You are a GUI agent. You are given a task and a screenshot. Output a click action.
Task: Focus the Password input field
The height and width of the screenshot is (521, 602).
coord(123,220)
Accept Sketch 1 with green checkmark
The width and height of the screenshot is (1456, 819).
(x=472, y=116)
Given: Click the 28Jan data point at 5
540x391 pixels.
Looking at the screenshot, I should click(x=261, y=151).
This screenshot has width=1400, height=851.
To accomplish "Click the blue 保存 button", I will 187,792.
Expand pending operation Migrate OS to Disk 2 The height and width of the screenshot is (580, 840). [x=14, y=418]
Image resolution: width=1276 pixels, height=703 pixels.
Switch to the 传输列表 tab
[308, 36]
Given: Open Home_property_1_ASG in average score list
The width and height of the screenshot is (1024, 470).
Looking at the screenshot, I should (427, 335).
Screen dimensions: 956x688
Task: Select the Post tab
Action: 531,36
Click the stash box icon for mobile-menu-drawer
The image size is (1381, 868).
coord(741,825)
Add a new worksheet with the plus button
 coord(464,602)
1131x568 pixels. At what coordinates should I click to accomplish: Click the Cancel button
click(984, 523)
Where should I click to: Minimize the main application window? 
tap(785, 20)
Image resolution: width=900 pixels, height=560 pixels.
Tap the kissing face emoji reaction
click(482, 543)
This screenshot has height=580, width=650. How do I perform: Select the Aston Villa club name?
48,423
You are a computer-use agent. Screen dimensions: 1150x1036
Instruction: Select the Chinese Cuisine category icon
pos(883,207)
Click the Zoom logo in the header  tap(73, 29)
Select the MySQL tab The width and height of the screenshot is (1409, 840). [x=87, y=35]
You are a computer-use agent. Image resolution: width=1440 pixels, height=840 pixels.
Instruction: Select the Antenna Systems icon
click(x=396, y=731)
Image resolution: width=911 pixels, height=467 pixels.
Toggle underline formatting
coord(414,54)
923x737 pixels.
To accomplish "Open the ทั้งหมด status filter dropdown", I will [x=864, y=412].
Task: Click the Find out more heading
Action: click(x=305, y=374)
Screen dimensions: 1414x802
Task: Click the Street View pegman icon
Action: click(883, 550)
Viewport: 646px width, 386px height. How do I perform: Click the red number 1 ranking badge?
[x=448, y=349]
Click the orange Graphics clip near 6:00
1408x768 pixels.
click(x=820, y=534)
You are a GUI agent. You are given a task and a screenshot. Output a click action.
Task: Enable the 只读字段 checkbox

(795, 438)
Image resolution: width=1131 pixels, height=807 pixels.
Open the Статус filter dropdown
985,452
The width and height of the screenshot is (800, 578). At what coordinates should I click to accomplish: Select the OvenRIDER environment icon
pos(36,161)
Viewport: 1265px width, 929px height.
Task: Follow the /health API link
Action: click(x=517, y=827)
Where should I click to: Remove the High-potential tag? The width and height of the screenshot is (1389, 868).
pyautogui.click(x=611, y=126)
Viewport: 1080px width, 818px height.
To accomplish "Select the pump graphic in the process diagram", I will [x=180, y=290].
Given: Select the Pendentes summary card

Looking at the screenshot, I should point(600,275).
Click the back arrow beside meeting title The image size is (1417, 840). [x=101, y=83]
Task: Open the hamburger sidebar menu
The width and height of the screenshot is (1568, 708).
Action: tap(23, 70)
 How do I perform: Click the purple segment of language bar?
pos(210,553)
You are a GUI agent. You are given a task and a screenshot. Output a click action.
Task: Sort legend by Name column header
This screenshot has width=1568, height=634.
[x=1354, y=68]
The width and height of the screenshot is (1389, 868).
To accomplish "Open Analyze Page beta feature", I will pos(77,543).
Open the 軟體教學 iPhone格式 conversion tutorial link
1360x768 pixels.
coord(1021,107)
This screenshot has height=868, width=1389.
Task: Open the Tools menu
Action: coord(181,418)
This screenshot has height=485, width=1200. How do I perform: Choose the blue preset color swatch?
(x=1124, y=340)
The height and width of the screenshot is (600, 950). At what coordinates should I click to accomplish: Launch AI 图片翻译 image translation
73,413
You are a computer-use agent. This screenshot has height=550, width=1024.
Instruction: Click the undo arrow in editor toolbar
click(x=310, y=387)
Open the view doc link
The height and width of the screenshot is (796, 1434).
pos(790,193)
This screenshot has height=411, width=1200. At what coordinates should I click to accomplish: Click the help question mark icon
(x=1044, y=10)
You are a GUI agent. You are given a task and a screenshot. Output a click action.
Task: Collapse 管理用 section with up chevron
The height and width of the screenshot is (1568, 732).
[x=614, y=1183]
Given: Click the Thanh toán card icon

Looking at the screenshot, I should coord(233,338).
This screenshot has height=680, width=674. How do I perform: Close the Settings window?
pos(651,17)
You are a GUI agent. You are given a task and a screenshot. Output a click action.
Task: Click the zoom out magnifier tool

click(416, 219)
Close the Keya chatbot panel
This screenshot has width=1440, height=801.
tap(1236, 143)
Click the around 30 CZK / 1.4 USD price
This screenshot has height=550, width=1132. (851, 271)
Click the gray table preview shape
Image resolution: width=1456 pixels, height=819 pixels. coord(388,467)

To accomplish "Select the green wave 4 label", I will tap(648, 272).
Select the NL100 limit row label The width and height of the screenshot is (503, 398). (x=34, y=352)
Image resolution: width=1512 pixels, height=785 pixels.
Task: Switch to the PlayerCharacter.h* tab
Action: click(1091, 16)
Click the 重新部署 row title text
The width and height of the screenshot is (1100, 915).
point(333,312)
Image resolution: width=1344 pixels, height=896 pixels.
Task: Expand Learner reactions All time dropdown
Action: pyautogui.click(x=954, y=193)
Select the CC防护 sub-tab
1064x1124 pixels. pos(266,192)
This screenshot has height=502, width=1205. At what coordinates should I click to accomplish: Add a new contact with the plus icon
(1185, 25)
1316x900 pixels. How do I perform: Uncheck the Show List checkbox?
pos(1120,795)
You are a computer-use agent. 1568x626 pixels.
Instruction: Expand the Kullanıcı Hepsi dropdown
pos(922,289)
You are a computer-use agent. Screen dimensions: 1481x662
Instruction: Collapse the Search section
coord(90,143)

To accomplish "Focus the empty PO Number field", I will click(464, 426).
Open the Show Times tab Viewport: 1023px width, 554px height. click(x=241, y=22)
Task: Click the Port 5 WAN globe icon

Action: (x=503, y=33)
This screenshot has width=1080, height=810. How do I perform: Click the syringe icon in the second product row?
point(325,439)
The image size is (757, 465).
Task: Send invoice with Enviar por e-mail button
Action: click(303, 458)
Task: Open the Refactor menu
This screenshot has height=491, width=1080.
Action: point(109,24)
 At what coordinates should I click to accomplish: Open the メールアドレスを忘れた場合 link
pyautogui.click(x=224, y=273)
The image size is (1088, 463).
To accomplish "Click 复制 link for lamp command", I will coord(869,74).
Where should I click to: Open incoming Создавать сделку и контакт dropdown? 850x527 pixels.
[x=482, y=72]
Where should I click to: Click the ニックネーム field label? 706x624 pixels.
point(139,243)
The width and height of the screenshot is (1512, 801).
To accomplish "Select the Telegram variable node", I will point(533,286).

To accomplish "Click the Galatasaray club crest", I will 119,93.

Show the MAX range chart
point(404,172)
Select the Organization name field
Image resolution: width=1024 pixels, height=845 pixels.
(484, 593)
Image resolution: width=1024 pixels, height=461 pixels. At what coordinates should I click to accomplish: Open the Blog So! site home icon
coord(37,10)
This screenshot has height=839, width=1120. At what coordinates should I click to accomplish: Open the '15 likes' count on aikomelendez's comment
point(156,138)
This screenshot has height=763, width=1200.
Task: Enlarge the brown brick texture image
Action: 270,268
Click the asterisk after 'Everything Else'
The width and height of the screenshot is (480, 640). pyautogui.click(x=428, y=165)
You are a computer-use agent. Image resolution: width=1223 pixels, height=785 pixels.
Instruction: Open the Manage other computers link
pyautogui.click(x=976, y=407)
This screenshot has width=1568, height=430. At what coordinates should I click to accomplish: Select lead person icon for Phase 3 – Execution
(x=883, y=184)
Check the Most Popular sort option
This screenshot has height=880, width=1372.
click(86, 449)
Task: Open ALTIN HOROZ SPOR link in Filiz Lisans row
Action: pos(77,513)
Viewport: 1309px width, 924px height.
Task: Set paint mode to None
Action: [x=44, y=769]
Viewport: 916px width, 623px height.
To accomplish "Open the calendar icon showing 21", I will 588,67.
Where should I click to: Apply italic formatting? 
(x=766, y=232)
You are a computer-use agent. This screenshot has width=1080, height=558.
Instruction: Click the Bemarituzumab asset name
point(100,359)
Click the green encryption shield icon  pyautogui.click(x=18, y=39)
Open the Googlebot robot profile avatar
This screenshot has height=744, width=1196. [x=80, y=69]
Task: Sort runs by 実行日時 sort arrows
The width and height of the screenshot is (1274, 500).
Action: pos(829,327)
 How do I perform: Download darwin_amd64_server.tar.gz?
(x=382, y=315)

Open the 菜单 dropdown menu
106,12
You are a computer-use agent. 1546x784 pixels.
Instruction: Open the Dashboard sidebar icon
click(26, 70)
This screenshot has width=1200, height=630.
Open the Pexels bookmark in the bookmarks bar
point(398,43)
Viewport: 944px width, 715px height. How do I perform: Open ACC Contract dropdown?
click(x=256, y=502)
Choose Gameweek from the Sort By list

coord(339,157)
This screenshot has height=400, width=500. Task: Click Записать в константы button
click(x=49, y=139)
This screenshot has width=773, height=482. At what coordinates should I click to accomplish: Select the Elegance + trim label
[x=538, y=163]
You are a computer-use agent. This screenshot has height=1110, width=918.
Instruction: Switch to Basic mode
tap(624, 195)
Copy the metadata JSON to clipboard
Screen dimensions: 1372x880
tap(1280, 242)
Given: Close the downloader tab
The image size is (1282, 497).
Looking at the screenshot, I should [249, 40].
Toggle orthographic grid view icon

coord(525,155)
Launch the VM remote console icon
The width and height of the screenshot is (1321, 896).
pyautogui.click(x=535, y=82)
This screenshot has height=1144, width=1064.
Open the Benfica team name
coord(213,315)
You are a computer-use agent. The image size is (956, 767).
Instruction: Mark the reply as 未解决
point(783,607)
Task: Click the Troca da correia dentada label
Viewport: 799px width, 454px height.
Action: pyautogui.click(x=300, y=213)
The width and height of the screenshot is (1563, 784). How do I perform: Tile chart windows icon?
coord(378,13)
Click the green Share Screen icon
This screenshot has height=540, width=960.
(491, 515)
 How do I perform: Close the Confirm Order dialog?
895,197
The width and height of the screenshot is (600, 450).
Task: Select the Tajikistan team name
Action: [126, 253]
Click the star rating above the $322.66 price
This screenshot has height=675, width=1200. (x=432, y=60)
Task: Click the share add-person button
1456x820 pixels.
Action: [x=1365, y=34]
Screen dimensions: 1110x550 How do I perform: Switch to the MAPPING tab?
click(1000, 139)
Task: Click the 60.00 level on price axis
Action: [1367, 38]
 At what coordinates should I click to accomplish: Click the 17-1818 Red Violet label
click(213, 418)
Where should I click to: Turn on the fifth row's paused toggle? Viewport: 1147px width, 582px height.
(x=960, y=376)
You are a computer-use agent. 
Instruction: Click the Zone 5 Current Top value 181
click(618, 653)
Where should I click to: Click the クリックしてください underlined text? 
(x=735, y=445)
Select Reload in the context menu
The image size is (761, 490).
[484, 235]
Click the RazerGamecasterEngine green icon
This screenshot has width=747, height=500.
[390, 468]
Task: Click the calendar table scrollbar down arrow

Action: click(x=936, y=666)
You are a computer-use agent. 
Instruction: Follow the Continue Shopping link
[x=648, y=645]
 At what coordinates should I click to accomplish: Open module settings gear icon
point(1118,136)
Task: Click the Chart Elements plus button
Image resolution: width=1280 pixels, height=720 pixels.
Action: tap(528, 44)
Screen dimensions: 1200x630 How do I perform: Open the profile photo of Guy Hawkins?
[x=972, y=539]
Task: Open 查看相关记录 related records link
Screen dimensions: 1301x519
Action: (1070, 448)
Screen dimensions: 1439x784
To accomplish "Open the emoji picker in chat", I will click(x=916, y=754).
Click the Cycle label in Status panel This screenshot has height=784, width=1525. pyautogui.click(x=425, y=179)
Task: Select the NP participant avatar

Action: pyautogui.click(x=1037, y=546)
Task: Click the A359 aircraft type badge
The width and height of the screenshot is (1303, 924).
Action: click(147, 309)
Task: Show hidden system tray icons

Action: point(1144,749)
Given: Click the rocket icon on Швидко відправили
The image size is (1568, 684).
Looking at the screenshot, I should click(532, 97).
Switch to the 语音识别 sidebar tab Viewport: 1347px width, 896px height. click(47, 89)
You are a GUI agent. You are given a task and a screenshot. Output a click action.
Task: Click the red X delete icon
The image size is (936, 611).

******

REQUIREMENTS =
Which lines above contain the word "resolution"? Find and copy each of them.

TASK SOLUTION =
Image resolution: width=1276 pixels, height=703 pixels.
Image resolution: width=900 pixels, height=560 pixels.
You are a computer-use agent. Image resolution: width=1440 pixels, height=840 pixels.
Image resolution: width=911 pixels, height=467 pixels.
Image resolution: width=1131 pixels, height=807 pixels.
Image resolution: width=1456 pixels, height=819 pixels. coord(388,467)
Image resolution: width=1512 pixels, height=785 pixels.
Image resolution: width=1344 pixels, height=896 pixels.
Image resolution: width=1024 pixels, height=845 pixels.
Image resolution: width=1024 pixels, height=461 pixels. At what coordinates should I click to accomplish: Open the Blog So! site home icon
You are a computer-use agent. Image resolution: width=1223 pixels, height=785 pixels.
Image resolution: width=1280 pixels, height=720 pixels.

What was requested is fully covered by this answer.